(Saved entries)

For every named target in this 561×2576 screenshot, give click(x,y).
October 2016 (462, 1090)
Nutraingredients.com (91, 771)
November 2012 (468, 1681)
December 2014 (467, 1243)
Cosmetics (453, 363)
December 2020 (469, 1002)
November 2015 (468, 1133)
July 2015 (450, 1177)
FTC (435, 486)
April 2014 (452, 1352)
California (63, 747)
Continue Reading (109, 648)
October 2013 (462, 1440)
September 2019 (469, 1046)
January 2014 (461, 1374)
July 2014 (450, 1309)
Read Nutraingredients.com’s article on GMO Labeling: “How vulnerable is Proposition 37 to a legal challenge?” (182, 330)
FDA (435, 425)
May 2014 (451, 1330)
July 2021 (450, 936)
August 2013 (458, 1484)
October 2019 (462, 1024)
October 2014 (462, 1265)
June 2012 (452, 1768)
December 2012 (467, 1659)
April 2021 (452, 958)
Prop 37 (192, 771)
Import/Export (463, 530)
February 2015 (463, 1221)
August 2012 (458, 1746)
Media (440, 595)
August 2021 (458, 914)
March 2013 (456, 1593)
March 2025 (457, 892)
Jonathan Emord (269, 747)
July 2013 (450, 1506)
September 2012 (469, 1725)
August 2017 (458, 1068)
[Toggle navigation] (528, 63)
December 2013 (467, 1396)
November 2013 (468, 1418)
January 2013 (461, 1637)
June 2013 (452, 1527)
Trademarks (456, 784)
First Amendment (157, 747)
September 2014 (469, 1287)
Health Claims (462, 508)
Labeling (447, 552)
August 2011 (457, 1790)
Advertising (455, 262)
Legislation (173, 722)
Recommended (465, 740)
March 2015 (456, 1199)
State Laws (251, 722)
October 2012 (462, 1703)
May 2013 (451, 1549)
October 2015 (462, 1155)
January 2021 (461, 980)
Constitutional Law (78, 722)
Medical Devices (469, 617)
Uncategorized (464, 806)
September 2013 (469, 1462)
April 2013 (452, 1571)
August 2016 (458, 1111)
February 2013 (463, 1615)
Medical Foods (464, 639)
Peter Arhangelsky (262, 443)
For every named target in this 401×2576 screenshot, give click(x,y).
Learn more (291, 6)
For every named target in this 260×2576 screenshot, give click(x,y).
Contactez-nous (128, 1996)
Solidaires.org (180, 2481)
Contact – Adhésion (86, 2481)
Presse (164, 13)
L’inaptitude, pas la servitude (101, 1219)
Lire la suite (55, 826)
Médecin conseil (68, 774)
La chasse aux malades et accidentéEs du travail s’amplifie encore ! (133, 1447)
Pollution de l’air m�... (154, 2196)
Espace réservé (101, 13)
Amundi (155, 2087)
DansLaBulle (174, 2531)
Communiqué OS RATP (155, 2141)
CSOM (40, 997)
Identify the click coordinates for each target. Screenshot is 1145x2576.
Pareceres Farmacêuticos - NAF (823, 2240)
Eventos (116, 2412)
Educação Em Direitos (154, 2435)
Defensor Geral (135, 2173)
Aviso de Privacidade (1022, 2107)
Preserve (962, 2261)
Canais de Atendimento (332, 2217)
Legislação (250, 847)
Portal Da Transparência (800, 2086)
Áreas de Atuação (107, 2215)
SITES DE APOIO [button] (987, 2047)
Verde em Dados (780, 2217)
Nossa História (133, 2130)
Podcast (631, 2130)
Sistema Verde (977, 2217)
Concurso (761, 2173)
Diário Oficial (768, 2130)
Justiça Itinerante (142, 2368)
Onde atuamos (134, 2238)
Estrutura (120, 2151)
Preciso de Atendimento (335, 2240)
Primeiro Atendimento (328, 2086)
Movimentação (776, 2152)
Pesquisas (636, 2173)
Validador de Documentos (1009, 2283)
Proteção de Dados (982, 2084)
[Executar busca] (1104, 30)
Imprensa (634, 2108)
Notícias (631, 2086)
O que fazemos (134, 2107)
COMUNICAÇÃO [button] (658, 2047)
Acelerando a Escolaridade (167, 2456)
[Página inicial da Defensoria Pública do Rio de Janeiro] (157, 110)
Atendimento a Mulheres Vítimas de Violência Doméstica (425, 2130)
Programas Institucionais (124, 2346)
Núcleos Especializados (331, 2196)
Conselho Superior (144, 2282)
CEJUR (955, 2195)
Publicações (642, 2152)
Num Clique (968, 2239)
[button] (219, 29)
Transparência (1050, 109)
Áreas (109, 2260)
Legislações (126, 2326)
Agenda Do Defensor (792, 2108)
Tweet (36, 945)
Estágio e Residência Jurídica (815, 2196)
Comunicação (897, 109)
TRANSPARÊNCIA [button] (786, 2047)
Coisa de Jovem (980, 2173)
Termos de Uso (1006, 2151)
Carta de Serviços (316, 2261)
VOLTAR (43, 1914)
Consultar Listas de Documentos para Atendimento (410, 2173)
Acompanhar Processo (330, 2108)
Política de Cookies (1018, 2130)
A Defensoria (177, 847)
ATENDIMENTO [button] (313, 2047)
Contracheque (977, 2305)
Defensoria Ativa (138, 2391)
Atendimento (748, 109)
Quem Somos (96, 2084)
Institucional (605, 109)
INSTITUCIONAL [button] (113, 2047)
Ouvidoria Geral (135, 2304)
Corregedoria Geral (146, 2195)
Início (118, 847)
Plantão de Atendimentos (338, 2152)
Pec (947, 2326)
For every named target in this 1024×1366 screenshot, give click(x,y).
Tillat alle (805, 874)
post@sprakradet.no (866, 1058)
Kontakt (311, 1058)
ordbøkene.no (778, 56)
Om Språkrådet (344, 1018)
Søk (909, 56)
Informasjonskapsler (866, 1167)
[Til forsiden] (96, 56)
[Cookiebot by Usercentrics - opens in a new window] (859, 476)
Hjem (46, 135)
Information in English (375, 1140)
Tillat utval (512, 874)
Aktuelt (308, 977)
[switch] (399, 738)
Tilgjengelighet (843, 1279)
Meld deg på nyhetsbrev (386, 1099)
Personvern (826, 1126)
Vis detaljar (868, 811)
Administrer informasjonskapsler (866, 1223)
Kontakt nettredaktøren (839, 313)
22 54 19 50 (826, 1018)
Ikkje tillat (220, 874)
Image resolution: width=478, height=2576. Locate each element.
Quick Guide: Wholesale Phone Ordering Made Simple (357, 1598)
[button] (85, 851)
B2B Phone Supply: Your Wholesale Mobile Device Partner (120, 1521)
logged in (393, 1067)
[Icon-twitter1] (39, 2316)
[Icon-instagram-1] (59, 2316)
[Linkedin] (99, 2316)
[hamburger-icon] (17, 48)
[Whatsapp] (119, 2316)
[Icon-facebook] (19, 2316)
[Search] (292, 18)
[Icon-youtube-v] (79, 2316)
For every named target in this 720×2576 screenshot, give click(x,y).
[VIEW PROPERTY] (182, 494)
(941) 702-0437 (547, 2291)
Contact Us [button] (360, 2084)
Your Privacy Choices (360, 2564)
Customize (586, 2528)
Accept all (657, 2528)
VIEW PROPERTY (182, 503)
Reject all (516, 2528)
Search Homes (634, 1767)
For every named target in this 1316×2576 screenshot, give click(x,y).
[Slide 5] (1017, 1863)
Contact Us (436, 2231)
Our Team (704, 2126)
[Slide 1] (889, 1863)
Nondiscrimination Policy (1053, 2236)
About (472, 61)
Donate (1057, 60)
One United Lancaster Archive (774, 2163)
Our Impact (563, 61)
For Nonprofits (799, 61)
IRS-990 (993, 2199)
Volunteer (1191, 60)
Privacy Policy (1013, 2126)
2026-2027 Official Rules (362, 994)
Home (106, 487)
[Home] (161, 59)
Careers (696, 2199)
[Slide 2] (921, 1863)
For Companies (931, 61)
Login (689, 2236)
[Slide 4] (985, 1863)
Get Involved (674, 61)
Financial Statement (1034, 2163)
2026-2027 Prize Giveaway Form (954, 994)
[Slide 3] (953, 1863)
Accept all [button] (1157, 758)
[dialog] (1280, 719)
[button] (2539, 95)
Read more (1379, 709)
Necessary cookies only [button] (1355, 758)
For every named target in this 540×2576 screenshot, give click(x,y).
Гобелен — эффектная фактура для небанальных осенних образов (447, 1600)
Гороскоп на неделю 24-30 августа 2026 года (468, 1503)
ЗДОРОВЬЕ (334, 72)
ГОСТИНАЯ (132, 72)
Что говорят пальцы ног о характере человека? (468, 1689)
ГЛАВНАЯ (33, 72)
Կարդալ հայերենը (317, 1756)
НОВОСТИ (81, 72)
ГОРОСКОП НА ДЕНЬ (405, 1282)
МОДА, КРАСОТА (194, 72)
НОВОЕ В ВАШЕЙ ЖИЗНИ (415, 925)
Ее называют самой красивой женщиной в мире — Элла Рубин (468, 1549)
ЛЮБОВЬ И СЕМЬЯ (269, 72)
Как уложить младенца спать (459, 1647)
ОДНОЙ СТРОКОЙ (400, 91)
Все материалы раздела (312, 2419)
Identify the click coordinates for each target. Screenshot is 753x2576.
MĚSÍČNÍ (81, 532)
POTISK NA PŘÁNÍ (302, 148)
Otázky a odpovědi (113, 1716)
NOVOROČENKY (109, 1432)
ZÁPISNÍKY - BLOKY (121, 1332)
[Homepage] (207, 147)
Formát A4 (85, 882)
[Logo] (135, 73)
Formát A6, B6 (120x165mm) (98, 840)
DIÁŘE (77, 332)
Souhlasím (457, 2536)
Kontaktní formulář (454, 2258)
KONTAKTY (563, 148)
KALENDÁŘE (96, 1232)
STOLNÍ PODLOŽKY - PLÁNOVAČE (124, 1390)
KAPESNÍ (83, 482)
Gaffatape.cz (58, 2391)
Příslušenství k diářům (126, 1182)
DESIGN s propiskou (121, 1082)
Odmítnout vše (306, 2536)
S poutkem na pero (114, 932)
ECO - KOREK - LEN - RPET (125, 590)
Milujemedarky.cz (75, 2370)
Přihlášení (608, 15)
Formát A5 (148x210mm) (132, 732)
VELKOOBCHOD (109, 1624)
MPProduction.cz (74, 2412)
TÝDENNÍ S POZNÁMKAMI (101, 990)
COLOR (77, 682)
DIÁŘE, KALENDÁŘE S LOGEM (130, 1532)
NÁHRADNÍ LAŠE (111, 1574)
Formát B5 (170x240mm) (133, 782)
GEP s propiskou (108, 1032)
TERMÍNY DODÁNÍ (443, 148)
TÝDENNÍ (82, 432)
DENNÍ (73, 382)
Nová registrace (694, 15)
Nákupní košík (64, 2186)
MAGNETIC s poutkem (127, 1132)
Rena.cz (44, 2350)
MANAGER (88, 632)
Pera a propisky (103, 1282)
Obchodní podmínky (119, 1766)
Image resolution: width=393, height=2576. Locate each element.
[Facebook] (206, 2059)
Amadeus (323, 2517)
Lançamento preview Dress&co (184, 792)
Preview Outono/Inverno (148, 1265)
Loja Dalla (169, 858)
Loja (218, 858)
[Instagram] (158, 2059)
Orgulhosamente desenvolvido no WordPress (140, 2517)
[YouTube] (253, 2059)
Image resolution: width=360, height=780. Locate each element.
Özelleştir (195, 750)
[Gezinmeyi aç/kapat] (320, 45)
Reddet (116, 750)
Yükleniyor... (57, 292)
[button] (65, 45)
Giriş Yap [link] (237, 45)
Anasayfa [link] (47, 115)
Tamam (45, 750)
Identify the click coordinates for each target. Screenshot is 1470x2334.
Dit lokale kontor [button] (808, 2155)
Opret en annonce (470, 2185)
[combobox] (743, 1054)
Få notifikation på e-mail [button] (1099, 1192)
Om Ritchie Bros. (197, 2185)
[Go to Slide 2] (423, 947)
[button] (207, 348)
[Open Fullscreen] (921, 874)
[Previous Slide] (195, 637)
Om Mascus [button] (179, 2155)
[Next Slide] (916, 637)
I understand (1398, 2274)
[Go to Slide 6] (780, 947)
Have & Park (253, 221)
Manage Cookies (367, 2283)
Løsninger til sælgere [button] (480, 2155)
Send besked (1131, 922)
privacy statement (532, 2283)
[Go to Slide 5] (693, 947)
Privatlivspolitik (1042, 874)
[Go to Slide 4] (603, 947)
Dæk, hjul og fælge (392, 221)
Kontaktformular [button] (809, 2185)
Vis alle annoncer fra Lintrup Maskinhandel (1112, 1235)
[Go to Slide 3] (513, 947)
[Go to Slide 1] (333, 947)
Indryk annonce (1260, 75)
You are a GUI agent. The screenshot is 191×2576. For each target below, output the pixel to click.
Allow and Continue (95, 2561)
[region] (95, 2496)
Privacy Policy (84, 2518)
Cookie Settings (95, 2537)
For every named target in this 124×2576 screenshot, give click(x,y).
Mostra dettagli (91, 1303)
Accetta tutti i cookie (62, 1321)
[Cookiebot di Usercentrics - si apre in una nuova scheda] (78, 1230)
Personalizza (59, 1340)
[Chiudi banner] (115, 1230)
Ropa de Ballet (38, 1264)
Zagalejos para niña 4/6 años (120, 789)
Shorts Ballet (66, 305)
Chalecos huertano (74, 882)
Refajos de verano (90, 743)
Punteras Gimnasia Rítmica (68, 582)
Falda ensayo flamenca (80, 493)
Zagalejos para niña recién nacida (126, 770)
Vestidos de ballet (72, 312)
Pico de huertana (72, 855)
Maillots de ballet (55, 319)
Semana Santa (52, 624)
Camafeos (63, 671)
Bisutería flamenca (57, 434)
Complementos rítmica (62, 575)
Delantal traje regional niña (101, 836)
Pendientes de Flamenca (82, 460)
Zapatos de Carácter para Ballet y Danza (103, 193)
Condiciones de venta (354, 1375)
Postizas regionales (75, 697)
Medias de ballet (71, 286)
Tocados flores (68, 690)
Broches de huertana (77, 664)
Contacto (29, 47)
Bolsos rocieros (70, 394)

§ **YOUR INSTRUCTIONS**:
Above are the records; copy exactly the lines from the line with "MAGNETIC s poutkem (127, 1132)" through the line with "Tamam (45, 750)", both included.

§ **PROBLEM SOLUTION**:
MAGNETIC s poutkem (127, 1132)
Rena.cz (44, 2350)
MANAGER (88, 632)
Pera a propisky (103, 1282)
Obchodní podmínky (119, 1766)
Image resolution: width=393, height=2576. Locate each element.
[Facebook] (206, 2059)
Amadeus (323, 2517)
Lançamento preview Dress&co (184, 792)
Preview Outono/Inverno (148, 1265)
Loja Dalla (169, 858)
Loja (218, 858)
[Instagram] (158, 2059)
Orgulhosamente desenvolvido no WordPress (140, 2517)
[YouTube] (253, 2059)
Image resolution: width=360, height=780. Locate each element.
Özelleştir (195, 750)
[Gezinmeyi aç/kapat] (320, 45)
Reddet (116, 750)
Yükleniyor... (57, 292)
[button] (65, 45)
Giriş Yap [link] (237, 45)
Anasayfa [link] (47, 115)
Tamam (45, 750)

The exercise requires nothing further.